• _Job_: Copy the records below line for line, omitting the pictures.

Pointing records for screenshots and pages
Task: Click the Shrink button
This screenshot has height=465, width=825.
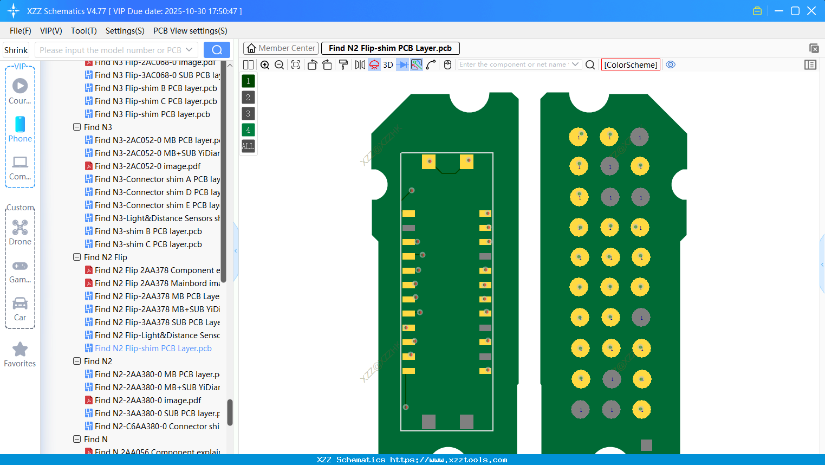Action: pos(16,49)
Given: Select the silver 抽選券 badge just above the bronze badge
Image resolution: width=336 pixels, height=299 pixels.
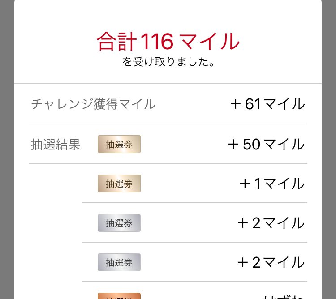Looking at the screenshot, I should 119,262.
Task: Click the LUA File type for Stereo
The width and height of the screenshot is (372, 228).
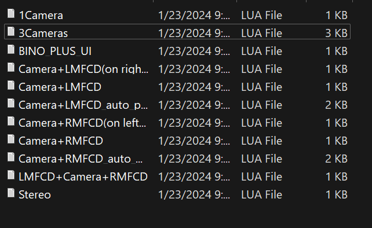Action: pyautogui.click(x=262, y=195)

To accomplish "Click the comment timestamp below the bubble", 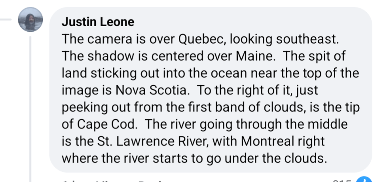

• _Exercise output_:
Task: Click the Shrink button
This screenshot has height=465, width=825.
Action: pos(16,49)
Given: Select the silver 抽選券 badge just above the bronze badge
Image resolution: width=336 pixels, height=299 pixels.
Looking at the screenshot, I should 119,262.
Task: Click the LUA File type for Stereo
The width and height of the screenshot is (372, 228).
Action: pyautogui.click(x=262, y=195)

To accomplish "Click the comment timestamp below the bubble", 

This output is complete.